Supreme Court Will Review Cross-Border Shooting By Border Patrol Agent
- The Supreme Court will decide whether a Mexican family can sue a U.S. Border Patrol agent in an American court for the shooting death of Sergio Hernandez.
- The agent, Jesus Mesa, was standing in the United States when he discharged his weapon and killed Hernandez, who was on Mexican soil.
- The federal appeals courts are divided as to whether such lawsuits can proceed.
The Supreme Court announced Tuesday that it will decide whether a Mexican family can sue a Border Patrol agent for the 2010 cross-border shooting death of Sergio Adrian Hernandez Guereca.
Hernandez, a 15-year-old Mexican national, was on Mexican soil when Border Patrol agent Jesus Mesa shot and killed him while standing in the U.S. The justices will decide whether the Hernandez family can sue Mesa in an American court.
“When agents of the United States government violate fundamental rights of Mexican nationals and others within Mexico’s jurisdiction, it is a priority to Mexico to see that the United States has provided adequate means to hold the agents accountable and to compensate the victims,” the Mexican government told the high court in legal briefs.
Lawyers for Hernandez’s family say he and several friends were playing a game in the border culvert separating El Paso, Texas from Ciudad Juarez at the time of the shooting. The Department of Justice counters that the shooting happened as Mesa intercepted a group of smugglers attempting to enter the U.S. illegally, who then hurled rocks at him. Cellphone video contests the government’s version of events.
Federal prosecutors declined to bring charges against Mesa, after investigators reviewed the shooting as a possible homicide. Hernandez’s death was also investigated for civil rights violations. Mexico asked the federal government to extradite Mesa, but the Obama administration refused.
The case first reached the Supreme Court in 2017, but the justices punted and sent the dispute back to the 5th U.S. Circuit Court of Appeals for further review.

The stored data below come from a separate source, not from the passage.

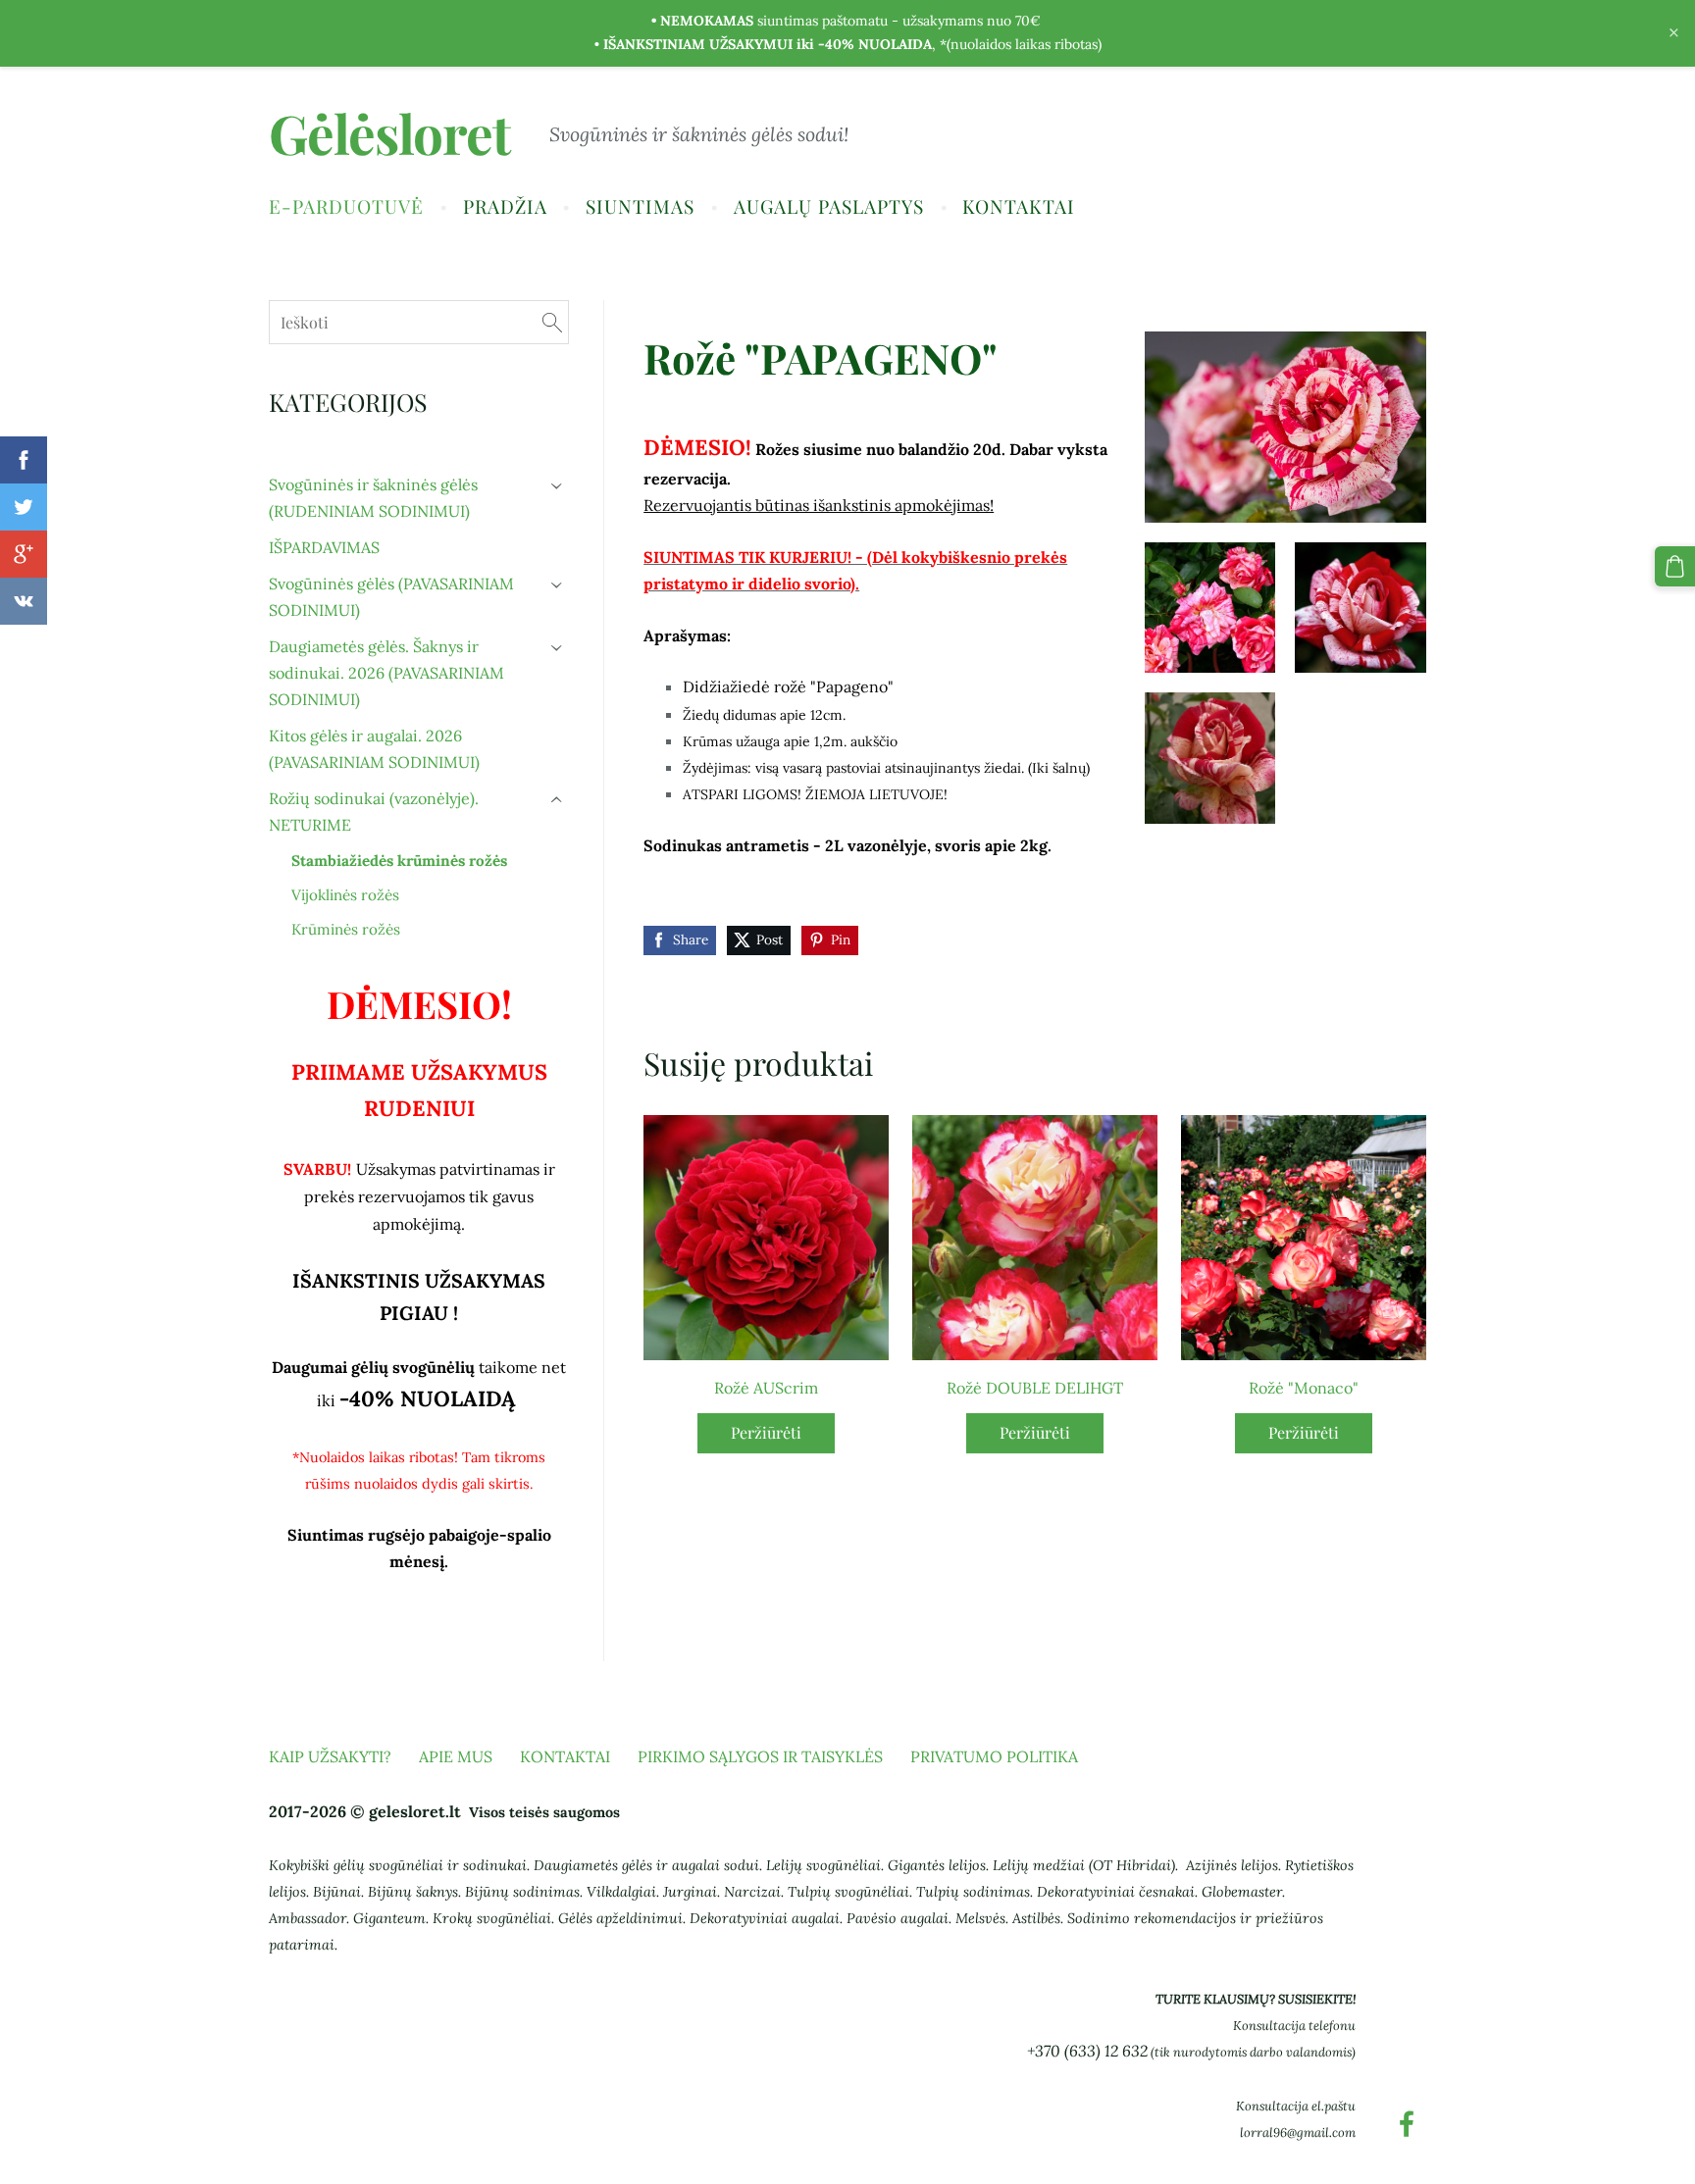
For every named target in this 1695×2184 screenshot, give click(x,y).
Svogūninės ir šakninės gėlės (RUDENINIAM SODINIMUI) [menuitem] (373, 498)
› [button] (558, 486)
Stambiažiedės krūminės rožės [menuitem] (399, 860)
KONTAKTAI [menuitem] (1018, 206)
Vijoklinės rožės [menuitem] (345, 895)
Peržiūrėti (766, 1432)
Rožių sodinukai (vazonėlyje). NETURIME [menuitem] (374, 811)
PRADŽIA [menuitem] (505, 206)
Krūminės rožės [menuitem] (345, 929)
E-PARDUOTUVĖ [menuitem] (346, 206)
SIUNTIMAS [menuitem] (640, 206)
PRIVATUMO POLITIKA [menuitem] (994, 1756)
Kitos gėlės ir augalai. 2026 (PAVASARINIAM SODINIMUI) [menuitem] (374, 749)
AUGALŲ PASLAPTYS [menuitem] (829, 206)
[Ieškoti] (552, 322)
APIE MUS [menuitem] (455, 1756)
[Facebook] (1406, 2124)
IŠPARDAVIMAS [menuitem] (324, 547)
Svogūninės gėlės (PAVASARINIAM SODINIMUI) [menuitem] (391, 597)
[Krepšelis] (1675, 566)
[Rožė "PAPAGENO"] (1210, 608)
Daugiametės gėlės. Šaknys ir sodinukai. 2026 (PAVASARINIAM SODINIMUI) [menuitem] (386, 672)
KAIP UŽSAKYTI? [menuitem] (330, 1756)
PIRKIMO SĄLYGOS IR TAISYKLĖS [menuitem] (760, 1756)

The 5th Circuit found against the Hernandez family the second time around, stressing that Congress has not authorized the kind of lawsuit the family is bringing. The Supreme Court said in a 1971 decision called Bivens v. Six Unknown Named Agents that individuals can sue federal officials for a violation of constitutional rights even without express authorization from Congress. The Hernandez family wants to sue Mesa under the Bivens decision.
More recently, however, the Supreme Court has said expanding Bivens to new areas is a “disfavored judicial activity,” so the 5th Circuit said the Hernandez lawsuit cannot move forward on that basis.
“Extending Bivens would interfere with the political branches’ oversight of national security and foreign affairs,” Judge Edith Jones wrote. “It would flout Congress’s consistent and explicit refusals to provide damage remedies for aliens injured abroad. And it would create a remedy with uncertain limits.”
On the other hand, the 9th U.S. Circuit Court of Appeals allowed a Mexican national named Araceli Rodriguez to bring a Bivens suit against a Border Patrol agent who shot and killed her son in 2012. As with the Hernandez case, the agent discharged his weapon from the United States while the deceased was in Mexico. The Supreme Court often hears cases in which multiple courts disagree about the same question of law.
The Trump administration urged the justices to take the case and rule against the Hernandez family.
“Imposing damages liability on individual agents carrying out that important national security function could undermine the Border Patrol’s ability to perform duties essential to national security by increasing the likelihood that Border Patrol agents will hesitate in making split second decisions,” Solicitor General Noel Francisco wrote in court filings.
Elsewhere in legal briefs, the administration said that a finding for Hernandez would inject the courts into sensitive matters of diplomacy and national security, noting that there is an ongoing “dialogue” between the American and Mexican governments about cross-border shootings.
The case is No. 17-1678 Hernandez v. Mesa.